Publishing via WiMax

By Adam Stone

May 18, 2007

A Quad Cities newspaperman also runs the local wired/wireless ISP.

Gerald Taylor wants to take it to the next level.

Since the early 1990s, his ISP has successfully attracted, first, dial-up customers, and then DSL subscribers. Now he is teaming with Nortel Networks to establish the next logical beachhead, a WiMax network.

The twist? Heading up an ISP is something of a secondary line of work for Taylor. In his day job, he is publisher of Moline Dispatch Publishing Co. (MDPC), which produces daily newspapers on the Illinois and Iowa sides of the Mississippi River. The ISP, Quad-Cities Online, is a service of that publishing company.

The two lines of business dovetail nicely, as Taylor sees it.
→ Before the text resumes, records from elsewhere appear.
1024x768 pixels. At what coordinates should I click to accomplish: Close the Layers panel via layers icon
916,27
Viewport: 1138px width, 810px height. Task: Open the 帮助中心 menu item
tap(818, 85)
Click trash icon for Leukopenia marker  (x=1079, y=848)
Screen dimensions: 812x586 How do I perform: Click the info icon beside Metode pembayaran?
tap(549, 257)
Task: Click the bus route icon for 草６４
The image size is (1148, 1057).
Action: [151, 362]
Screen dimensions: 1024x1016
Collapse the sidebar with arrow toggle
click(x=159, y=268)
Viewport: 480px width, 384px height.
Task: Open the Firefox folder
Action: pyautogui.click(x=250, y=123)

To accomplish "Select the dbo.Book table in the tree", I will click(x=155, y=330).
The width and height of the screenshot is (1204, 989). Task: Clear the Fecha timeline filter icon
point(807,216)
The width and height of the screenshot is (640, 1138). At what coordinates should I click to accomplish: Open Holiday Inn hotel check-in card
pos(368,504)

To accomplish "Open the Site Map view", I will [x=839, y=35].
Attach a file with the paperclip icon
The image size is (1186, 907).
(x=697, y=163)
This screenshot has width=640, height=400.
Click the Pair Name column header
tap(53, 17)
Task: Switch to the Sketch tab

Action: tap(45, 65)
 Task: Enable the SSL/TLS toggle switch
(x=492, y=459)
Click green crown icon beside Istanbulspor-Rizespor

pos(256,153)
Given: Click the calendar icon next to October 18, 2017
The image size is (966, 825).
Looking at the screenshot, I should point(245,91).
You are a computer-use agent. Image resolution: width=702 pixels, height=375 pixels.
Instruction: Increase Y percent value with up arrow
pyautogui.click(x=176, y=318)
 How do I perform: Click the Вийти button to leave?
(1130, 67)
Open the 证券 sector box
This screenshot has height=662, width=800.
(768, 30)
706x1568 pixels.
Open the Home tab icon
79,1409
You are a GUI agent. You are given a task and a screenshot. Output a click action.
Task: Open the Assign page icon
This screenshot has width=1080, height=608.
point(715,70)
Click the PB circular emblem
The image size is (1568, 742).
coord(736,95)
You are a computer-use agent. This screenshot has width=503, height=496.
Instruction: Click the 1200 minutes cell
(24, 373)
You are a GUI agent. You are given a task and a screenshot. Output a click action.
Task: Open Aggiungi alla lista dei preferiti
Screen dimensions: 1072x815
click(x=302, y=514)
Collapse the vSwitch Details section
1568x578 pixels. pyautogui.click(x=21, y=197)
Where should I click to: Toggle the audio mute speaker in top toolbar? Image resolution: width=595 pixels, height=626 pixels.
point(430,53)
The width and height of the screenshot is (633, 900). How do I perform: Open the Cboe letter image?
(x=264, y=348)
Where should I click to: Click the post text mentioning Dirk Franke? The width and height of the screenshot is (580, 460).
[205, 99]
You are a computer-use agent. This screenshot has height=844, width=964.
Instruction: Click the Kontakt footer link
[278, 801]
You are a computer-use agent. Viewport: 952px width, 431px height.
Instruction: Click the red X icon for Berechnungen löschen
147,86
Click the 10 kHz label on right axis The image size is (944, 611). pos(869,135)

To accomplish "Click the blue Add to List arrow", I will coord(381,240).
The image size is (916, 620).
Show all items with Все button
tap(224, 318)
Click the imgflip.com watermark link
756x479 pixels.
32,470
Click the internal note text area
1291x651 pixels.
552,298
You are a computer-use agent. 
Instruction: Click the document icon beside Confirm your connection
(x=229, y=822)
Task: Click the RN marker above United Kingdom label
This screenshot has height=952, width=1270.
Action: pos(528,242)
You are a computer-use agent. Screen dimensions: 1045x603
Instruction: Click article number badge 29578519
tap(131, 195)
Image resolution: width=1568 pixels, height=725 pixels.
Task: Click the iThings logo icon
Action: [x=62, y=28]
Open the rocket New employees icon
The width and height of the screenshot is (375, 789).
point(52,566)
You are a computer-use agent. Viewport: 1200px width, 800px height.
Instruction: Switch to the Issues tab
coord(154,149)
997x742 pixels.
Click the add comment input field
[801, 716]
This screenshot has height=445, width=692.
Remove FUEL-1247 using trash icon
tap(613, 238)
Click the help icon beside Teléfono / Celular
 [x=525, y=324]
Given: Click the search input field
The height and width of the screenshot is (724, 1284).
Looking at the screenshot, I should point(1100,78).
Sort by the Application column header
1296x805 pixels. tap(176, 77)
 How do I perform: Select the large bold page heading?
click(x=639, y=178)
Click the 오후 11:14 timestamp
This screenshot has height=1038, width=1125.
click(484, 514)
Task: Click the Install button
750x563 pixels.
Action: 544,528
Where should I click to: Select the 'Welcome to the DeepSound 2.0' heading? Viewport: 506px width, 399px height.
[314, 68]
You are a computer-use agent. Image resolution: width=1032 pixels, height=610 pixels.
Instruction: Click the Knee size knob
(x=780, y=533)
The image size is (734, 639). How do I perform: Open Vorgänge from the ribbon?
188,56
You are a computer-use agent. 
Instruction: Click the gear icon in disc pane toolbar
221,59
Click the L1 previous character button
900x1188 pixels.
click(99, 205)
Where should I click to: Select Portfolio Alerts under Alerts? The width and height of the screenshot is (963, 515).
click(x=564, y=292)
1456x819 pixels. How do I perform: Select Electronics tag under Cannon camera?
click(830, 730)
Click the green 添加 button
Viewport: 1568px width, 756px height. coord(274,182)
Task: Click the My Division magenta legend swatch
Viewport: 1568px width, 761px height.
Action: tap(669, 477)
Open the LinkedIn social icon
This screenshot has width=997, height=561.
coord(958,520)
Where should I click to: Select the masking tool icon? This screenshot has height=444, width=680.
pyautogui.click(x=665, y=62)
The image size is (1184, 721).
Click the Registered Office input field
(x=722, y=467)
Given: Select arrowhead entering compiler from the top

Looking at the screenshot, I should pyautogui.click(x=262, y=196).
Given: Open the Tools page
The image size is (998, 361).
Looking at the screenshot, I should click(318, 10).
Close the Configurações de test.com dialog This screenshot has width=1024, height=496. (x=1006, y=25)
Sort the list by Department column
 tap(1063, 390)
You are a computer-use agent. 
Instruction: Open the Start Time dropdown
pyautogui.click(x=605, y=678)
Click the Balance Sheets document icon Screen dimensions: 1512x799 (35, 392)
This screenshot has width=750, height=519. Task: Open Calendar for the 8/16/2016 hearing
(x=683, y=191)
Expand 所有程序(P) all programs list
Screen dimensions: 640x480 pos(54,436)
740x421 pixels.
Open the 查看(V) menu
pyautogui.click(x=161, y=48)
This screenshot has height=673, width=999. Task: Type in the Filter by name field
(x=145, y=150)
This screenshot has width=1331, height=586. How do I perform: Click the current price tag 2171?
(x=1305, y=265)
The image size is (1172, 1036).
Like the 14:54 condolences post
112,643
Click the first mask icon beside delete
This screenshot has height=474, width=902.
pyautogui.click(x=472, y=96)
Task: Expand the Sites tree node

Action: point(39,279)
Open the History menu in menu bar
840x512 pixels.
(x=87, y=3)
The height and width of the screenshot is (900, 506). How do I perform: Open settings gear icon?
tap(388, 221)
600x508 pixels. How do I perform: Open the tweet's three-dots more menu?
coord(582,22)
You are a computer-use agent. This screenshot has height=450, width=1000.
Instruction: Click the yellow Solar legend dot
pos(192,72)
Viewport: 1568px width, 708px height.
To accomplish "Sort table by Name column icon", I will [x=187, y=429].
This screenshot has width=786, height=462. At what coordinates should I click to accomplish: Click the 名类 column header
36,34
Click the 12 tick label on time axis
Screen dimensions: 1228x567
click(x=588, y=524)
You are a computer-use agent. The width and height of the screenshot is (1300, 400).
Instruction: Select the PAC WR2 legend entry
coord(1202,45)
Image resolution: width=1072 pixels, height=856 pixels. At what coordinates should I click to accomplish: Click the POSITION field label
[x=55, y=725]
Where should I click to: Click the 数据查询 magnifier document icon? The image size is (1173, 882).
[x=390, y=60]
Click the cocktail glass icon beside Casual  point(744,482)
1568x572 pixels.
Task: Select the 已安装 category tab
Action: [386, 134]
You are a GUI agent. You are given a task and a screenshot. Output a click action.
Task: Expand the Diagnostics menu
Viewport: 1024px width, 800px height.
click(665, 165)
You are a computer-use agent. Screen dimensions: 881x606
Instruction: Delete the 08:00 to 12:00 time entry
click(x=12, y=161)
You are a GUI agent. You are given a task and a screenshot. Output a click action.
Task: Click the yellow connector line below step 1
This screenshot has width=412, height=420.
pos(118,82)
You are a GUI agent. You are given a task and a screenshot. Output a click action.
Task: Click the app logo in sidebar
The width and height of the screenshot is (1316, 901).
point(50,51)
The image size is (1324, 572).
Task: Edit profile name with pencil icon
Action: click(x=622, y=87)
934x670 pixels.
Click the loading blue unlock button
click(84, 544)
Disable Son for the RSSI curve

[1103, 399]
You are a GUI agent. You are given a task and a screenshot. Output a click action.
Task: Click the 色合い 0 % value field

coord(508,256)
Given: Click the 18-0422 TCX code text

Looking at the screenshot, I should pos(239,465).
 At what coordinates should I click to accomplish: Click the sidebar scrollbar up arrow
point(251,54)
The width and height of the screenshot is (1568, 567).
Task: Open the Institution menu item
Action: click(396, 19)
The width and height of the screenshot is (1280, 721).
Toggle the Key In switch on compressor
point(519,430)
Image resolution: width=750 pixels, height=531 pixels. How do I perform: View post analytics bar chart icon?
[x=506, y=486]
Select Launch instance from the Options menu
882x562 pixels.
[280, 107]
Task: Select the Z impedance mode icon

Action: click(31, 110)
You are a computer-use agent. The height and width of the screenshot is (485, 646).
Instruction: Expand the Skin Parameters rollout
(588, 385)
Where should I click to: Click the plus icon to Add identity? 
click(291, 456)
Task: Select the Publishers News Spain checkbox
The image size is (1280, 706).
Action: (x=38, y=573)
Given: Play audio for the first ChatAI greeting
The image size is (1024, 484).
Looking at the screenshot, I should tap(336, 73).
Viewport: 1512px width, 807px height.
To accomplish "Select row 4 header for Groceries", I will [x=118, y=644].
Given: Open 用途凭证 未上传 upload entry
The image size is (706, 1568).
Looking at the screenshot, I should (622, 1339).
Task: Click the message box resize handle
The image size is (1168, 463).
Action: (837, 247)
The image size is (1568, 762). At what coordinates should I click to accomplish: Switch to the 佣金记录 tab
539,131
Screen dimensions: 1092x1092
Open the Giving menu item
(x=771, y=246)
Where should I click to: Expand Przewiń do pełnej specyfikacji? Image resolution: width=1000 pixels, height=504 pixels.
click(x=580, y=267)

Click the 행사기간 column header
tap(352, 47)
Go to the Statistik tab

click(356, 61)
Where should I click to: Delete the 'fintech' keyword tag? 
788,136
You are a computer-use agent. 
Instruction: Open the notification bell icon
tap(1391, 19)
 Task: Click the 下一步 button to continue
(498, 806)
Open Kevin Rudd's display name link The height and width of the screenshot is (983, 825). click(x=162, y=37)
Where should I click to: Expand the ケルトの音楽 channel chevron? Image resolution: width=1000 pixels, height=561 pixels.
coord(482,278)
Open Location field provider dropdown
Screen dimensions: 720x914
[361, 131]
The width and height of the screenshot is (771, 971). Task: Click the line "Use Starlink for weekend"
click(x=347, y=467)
For years, the newspaper industry has had its own delivery system independent of rising postal rates – i.e. kids on bikes – and the business has thrived. The job of an ISP just extends that role. “Looking ahead, we saw that being able to deliver on an electronic platform instead of just a ground-up-tree platform was going to be important to us down the line,” Taylor says.

Thus, in the mid-1990s, the publishing company spawned Quad-Cities Online. While that body has been able to attract subscribers, its first foray into wireless was less successful. Since 2000, the company has taken space on 11 rooftops, deploying line-of-sight systems in unlicensed spectra. “But this part of Illinois and Iowa is extremely rolling -- it’s full of ravines and such, not just flat cornfields like people suppose,” Taylor says.

With its line-of-sight solutions plagued by geography, Taylor has turned to WiMax, striking a deal to build out a network using Nortel’s 4G WiMax technology. The deal hinges on a partnership arrangement with local Black Hawk College.

The college will provide spectrum to the ISP, which in turn will grant 30 percent of the network’s capacity back to the college, Taylor says. The college also gets an upfront lease fee of $85,000 and ongoing yearly payments that start at $70,000 and increase annually. The FCC has long allowed educational institutions to lease out their Educational Broadband Service or EBS spectra for commercial purposes.

The partnership between the ISP and the college is “critical,” according to Regina Moldovan, Nortel’s senior manager for WiMax marketing. “They each have their own special interests and angle in how they plan on using the technology, so it all kind of works together,” she says.

“I think we are going to see more and more of these types of situations,” Moldovan says. “It seems like all the big spectrum owners are these big companies, but there also are a lot of smaller players that have the spectrum, and they are joining forces with other industries or other types of companies.”

The Quad Cities region encompasses a number of municipalities, including Davenport and Bettendorf, Iowa, and Rock Island and Moline, Illinois. Together, they comprise a population of about 370,000 people, including about 120,000 households and 10,000 to 14,000 businesses.

Taylor’s publishing business may give him a leg up in trying to sell wireless services into the community. With his papers hitting more than 100,000 doorsteps a day, he has a natural vehicle for promoting his wireless offerings. Still, his projections are modest -- just 1,000 subscribers in the first year -- though he believes the number most likely will run a good bit higher than that. With three towers and three sectors on each tower, the system should be readily scalable, he says.

Looking beyond individual subscribers, Taylor preaches the gospel of economic development. If you build broadband wireless, he says, businesses will take an interest in your region. Broadband alone might not be enough to drive a corporate relocation, but in these days of increased mobility, WiMax offers a powerful plus, especially for companies looking to keep down their telecom costs.

“The ability to have that Internet cloud over the area, to have an alternative to the phone companies and the cable companies -- we are hopeful that that is going to bode well for the region in terms of people wanting to bring jobs here,” Taylor says.